In the designer toys category this development is slower, and thus far they are still in search of their place in the Slovak market. In the beginning, from personal conviction, we invested in the tip-top designer range – Naef Spiele, the Swiss manufacturer of wooden objects. Right away we found a few enthusiasts for this unique design, but to this day I’ve got most of my first order from four years ago still in stock. It’s different with those designer toys where function and capacity for use play a role. An example of such toys is the Cuboro and Xyloba marble runs, or the home construction sets Gringo and Brico. These have found their public, in spite of the relatively high price, and they enjoy growing interest.

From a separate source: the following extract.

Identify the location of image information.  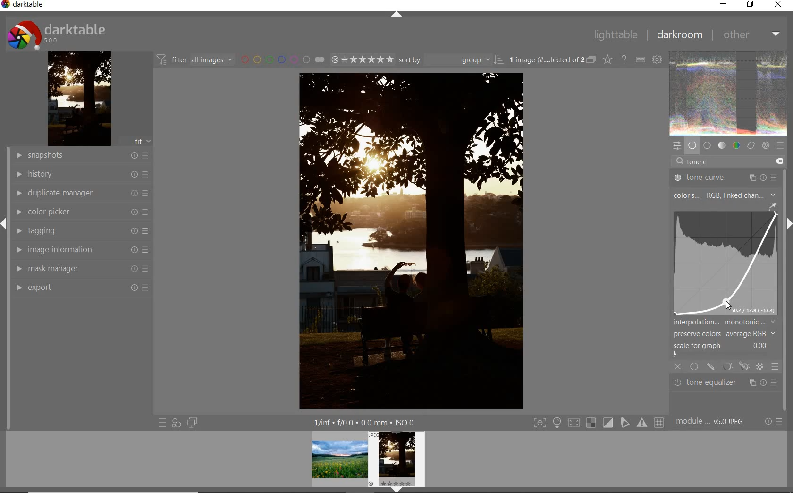
(80, 249).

At the moment the reality is that we import the great majority of our stock from abroad, either directly from European manufacturers or from wholesale agents of theirs within easy access. Our original aim was to give preference to European products from original workshops. Production, however, is mainly being done in Asia, or elsewhere overseas. By now there only a few producers who are capable of manufacturing in Slovak workshops under competitive conditions. A number of East European producers, particularly in the Czech Republic and Poland, have responded to this reality and are seeking to compete with local products against a relatively wide global supply. From my point of view, however, they have not managed to emerge from the shadow of already-presented concepts of East European producers which they copy and repeat, and they are producing cheap imitations of already well-known toys, often also at the expense of quality.

In our domestic context we have so far not managed to connect with modern trends to any great extent. The original traditions of craft production have thus far not been revived, or where they have been, they have remained on the level of decorative folk objects. Essentially there is only one Slovak producer that has managed to establish itself with a finished concept on the European market, the Spiš firm Veva. Another link in the chain is an adopted Slovak brand in Germany: the producer of the Janoschik wooden training bikes. Mr. Vanečko, its founder, put together a finished concept based on attractive designs and the use of original materials. Recently we have seen a new phenomenon of the revival of toymaking, and I am tremendously pleased by the shape it is taking. I meet young people who are working on new toy designs of their own and who are also capable of carrying them through to high-quality finished products. Examples are Haraburdart or Villo.in, also Nikart, or Tuli with its products for children. Also encouraging is the fact that these domestic designs are not copying already-existing brands but rather bringing innovation to bear, giving things a new character. In our toystore we are determined to support and promote this local manufacture to the greatest possible extent. We have very much welcomed the emergence of the hravo project, which supports young toymakers in bringing their ideas to fruition in completed form. One essentially positive contribution of the project is its complex view of toymaking and its attempt to achieve a finished product.

New producers have to complete a fearsome journey of seeking their position in the market, conceiving their price formation and distribution strategy, presentation on the world market, and other components of the marketing process, if they are to assert themselves in this tremendously competitive field. But I can sense a great potential in these enthusiasts of ours, something like a combination of sensitive art, ideas, usable design, feeling for quality and durability, along with a humility and modesty, which gives a unique dimension to their new products. I believe that one day we will be able to offer high-quality toys of domestic manufacture in our shops. We have the basic preconditions for that in Slovakia: after all, one top-range manufacturer of ours from Germany has acknowledged that he has the material for his products transported from our forests.